Diante dessa migração dos crimes reais para os digitais, a frente pretende desenvolver mecanismos para ajudar a combatê-los. Ela vai debater temas como elaboração de políticas públicas de defesa cibernética, criação de uma agência reguladora nacional responsável pela coordenação de respostas a ataques cibernéticos, e instauração de parcerias entre a indústria de cibersegurança e órgãos públicos para o desenvolvimento de tecnologias e inovações no setor.
A mesma pesquisa realizada pelo DataSenado demonstrou que 24% dos brasileiros com mais de 16 anos foram vítimas de algum golpe digital. Estima-se que mais de 40 milhões de pessoas perderam dinheiro em função de algum crime cibernético.
O Brasil, em 2022, sofreu mais de 103 bilhões de tentativas de ataques cibernéticos. Só em 2024, as estimativas são de que violações de dados provocaram prejuízos da ordem de R$ 2,3 trilhões para os brasileiros.

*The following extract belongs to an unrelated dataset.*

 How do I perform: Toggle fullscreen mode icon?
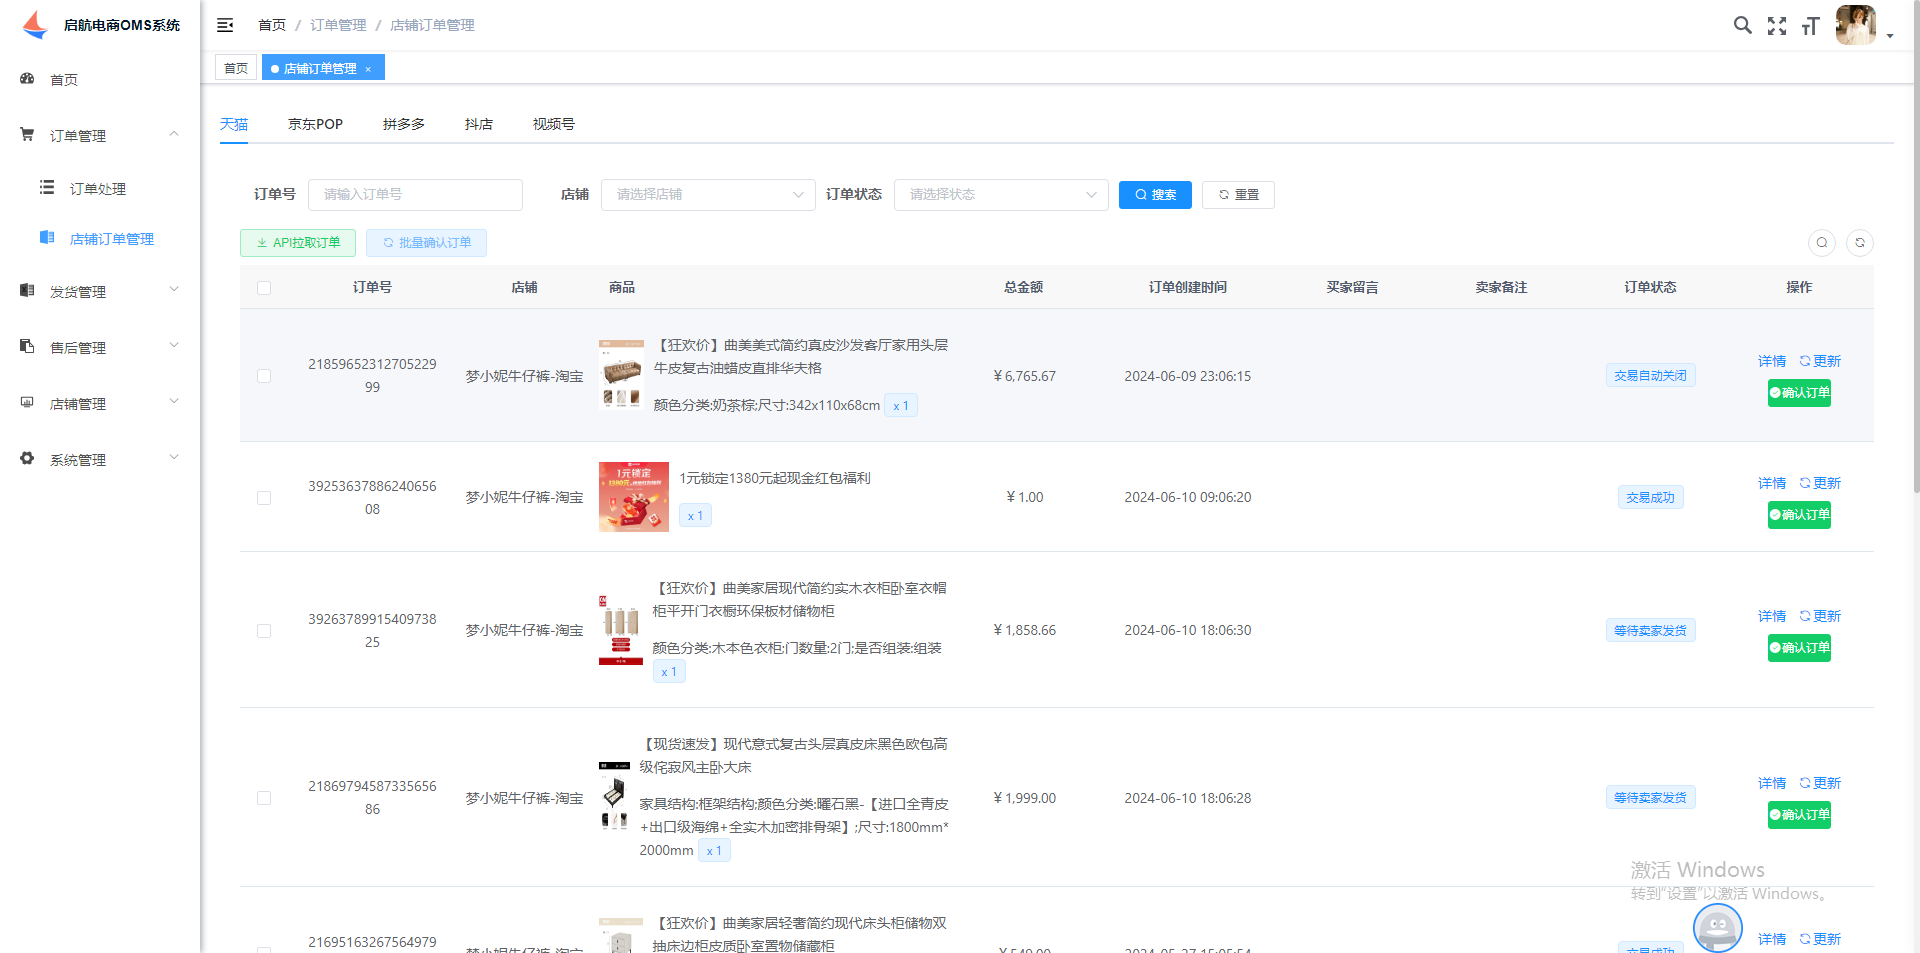click(1776, 26)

A América Latina destaca-se como a região com maior dificuldade de respostas a incidentes cibernéticos, com aproximadamente 42% das organizações latino-americanas expressando preocupações com esse tipo de crime, segundo a pesquisa Global Cybersecurity Outlook de 2025, realizada pelo Fórum Econômico Mundial (WEF). Além disso, conforme levantamento do fórum, existe uma escassez de 4,8 milhões de profissionais qualificados em cibersegurança.
Comissão de Direito Digital
O Senado possui uma comissão permanente para tratar dos temas relacionados ao mundo digital: a Comissão de Comunicação e Direito Digital (CCDD), criada em 2023 como parte de uma reestruturação dos colegiados da Casa.
Atualmente, a comissão analisa 106 projetos de lei sobre esse tema e já aprovou 23 desde a sua criação. Composta por 17 senadores titulares, a CCDD possui duas subcomissões em funcionamento: uma permanente para debater a desigualdade e a exclusão digital no Brasil e outra temporária para viabilizar o surgimento de juizados especiais para julgar crimes cibernéticos.
Um dos primeiros projetos aprovados na CCDD tratou de extorsão digital. O PL 1.049/2022, que agora aguarda relator na Comissão de Constituição e Justiça (CCJ), tipifica o crime, acrescentando um artigo no Código Penal para incluir a extorsão digital no rol de crimes. O projeto também estabelece o aumento da pena em até dois terços nos casos em que o crime provocar a paralisação de serviços essenciais à população e comprometer dados relacionados aos sistemas de educação, saúde e segurança pública. A proposta foi apresentada pelo senador Angelo Coronel (PSD-BA).